La deflagrazione è finita sotto gli occhi del mondo intero, attraverso i siti di cronaca che si stanno occupando di tutti gli aggiornamenti in tempo reale, dal momento che il bilancio è solo provvisorio.
Essa si è verificata in uno stabilimento di fuochi d’artificio nella città di Liuyang, nella provincia cinese dello Hunan, una zona nota proprio per la produzione pirotecnica su larga scala. Secondo le autorità, il bilancio della deflagrazione della fabbrica ‘Liuyang Huasheng Fireworks Manufacturing and Display Company’, è sconvolgente: almeno 26 deceduti e oltre 61 feriti, anche se i numeri sono ancora in fase di aggiornamento a causa delle condizioni critiche dell’area colpita, per cui potrebbero crescere di parecchio.
Sulla base dei primi dati raccolti, una prima deflagrazione ha innescato una serie di deflagrazioni successive, trasformando rapidamente l’impianto in un inferno di fuoco e detriti. Le immagini diffuse dai media mostrano una gigantesca nube di fumo nero e denso che si è sollevata nel cielo, visibile anche a chilometri di distanza.

I soccorsi sono stati immediati e massicci: centinaia di operatori, stimati in oltre 480 unità, sono stati inviati sul posto per le operazioni di ricerca e salvataggio. Le autorità hanno inoltre disposto l’evacuazione delle aree circostanti e l’istituzione di una zona di sicurezza per evitare ulteriori rischi legati a possibili nuove deflagrazioni.Tra i primi elementi emersi dalle indagini, la polizia ha fermato alcuni responsabili dell’azienda per accertamenti, mentre gli investigatori stanno cercando di ricostruire la catena di eventi che ha portato alla straziante vicenda. Al momento non si esclude nessuna ipotesi, compresa quella di un possibile caso legato a procedure di sicurezza non rispettate.

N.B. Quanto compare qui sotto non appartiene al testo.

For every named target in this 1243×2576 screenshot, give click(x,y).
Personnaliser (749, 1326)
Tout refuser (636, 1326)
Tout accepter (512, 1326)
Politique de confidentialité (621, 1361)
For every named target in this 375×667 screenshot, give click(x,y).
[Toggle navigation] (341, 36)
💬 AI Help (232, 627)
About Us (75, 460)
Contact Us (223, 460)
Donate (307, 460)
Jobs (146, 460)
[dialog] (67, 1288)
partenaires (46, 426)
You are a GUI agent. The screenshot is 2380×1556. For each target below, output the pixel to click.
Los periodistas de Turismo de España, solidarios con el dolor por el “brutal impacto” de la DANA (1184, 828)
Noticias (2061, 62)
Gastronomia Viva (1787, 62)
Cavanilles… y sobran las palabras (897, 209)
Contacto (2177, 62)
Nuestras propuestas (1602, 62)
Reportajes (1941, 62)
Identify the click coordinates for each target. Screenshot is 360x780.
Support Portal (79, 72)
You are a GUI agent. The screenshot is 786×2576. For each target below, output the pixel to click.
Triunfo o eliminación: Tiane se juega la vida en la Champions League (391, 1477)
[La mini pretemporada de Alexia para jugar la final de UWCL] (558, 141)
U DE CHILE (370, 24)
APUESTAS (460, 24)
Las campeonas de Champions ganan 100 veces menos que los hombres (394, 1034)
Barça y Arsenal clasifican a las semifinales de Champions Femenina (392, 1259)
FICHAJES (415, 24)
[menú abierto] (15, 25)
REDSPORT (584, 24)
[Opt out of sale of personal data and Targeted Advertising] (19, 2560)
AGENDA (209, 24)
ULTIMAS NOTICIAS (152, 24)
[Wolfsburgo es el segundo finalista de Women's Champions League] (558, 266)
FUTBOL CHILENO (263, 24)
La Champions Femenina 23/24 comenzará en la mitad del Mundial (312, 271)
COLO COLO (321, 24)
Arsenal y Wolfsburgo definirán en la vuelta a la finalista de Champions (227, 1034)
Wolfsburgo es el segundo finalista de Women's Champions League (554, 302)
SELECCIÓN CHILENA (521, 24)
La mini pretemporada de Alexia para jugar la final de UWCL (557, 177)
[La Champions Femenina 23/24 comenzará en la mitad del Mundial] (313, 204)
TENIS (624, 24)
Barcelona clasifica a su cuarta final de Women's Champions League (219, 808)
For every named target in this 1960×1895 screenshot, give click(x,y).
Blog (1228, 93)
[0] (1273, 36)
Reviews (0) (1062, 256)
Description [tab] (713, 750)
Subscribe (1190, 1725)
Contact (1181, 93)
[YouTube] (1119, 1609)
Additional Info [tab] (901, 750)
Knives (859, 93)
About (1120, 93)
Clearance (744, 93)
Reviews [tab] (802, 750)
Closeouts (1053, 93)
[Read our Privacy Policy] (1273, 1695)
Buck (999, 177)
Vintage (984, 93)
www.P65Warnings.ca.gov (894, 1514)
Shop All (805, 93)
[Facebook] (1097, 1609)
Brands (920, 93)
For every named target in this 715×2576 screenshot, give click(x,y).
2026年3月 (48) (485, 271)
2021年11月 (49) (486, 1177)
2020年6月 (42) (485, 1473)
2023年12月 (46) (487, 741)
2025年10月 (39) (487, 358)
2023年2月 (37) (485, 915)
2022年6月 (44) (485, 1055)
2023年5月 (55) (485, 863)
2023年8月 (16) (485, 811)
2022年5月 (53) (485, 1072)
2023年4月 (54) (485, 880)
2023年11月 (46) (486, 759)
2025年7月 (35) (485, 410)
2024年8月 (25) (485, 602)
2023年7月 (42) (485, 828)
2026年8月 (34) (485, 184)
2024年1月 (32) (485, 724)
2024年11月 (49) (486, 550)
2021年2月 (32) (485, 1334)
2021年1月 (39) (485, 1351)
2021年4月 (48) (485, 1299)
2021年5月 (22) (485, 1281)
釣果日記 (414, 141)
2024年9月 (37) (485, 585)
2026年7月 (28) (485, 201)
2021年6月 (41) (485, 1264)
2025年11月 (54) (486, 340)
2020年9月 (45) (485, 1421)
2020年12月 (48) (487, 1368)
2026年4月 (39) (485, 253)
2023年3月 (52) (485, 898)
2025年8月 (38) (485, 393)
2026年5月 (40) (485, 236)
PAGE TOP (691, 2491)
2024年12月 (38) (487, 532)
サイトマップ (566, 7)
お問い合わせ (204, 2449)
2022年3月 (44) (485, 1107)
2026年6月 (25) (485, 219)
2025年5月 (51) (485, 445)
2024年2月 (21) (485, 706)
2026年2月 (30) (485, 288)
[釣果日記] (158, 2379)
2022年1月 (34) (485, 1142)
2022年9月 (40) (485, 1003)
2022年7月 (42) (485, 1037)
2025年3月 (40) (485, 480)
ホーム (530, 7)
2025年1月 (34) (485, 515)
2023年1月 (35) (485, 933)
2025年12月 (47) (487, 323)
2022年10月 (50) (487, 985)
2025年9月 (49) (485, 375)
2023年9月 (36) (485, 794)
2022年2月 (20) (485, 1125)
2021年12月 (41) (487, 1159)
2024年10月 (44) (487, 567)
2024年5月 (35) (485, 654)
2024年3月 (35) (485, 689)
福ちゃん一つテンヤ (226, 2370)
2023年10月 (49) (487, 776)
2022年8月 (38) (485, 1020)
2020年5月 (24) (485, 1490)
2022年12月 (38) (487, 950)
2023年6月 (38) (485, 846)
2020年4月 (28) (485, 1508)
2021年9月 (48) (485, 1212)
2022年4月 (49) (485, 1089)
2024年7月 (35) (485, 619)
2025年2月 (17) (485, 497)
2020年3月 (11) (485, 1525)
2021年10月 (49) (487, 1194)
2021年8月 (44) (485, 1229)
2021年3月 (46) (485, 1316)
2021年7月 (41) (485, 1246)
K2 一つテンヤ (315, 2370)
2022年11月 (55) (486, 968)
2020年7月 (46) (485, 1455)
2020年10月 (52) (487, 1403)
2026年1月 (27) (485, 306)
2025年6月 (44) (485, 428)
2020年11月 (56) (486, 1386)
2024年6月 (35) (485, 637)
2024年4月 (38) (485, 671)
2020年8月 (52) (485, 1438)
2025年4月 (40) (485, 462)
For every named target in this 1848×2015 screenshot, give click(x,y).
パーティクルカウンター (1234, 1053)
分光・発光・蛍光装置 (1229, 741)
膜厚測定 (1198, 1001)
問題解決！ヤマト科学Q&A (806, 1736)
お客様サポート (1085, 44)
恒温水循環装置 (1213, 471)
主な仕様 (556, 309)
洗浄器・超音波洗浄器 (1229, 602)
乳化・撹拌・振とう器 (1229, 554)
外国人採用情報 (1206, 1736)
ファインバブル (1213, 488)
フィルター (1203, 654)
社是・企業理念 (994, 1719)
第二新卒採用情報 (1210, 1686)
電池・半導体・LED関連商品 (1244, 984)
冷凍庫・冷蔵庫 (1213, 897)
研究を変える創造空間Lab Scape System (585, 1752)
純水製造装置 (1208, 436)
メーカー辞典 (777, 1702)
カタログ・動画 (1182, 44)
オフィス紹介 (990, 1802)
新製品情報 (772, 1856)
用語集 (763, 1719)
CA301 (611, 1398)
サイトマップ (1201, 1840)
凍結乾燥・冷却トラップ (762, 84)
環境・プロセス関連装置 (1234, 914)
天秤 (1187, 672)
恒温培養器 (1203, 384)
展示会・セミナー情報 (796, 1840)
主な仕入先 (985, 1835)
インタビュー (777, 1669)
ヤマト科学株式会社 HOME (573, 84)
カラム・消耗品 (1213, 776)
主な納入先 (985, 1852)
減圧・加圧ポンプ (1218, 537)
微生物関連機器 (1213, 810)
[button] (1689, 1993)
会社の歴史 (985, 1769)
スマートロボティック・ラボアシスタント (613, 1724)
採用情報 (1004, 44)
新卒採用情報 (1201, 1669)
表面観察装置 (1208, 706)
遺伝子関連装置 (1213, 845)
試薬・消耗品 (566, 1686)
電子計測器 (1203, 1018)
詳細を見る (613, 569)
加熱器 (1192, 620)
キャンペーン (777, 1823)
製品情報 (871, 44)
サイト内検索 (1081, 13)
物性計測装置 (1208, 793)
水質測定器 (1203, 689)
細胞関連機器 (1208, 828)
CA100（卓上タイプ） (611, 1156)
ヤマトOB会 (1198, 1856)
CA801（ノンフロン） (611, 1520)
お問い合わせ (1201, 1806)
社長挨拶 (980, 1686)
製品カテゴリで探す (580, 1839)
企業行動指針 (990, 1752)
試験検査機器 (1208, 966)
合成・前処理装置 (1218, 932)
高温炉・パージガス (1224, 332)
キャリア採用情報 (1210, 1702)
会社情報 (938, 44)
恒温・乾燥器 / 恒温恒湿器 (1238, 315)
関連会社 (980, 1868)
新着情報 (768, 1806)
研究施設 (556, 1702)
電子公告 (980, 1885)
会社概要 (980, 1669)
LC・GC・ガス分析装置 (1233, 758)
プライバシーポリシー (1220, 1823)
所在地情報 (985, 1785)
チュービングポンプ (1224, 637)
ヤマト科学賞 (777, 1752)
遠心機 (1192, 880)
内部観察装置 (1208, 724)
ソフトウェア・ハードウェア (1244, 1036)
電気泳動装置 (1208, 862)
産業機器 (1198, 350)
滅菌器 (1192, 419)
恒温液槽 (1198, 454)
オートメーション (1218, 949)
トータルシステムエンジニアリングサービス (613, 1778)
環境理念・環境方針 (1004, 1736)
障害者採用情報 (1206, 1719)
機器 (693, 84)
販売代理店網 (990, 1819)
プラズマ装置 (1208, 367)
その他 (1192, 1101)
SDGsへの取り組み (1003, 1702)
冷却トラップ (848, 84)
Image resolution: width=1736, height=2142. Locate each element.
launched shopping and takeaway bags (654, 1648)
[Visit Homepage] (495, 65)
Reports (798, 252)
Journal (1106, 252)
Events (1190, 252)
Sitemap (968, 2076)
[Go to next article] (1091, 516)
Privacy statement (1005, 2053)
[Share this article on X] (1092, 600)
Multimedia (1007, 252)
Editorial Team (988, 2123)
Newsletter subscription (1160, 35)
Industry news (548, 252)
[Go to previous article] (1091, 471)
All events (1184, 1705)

Le riprese dall’alto mostrano uno scenario assurdo: edifici ridotti a scheletri, macerie fumanti e squadre impegnate a scavare tra i resti alla ricerca di sopravvissuti. In alcune zone, il terreno appare completamente distrutto, segno della furia delle deflagrazioni che si sono susseguite. L’effetto dell’evento ha riacceso il dibattito sulla sicurezza industriale nel settore dei fuochi d’artificio in Cina, dove incidenti simili, purtroppo, non sono rari. La combinazione di lavorazioni ad alto rischio e controlli spesso complessi continua a rappresentare un tema critico per le autorità.Mentre le operazioni di soccorso proseguono senza sosta e le famiglie attendono notizie dei propri cari, la comunità locale si trova a fare i conti con uno dei casi più gravi degli ultimi anni nel settore pirotecnico cinese. Le indagini continueranno nei prossimi giorni per chiarire responsabilità e dinamiche di un evento che ha lasciato un segno profondo.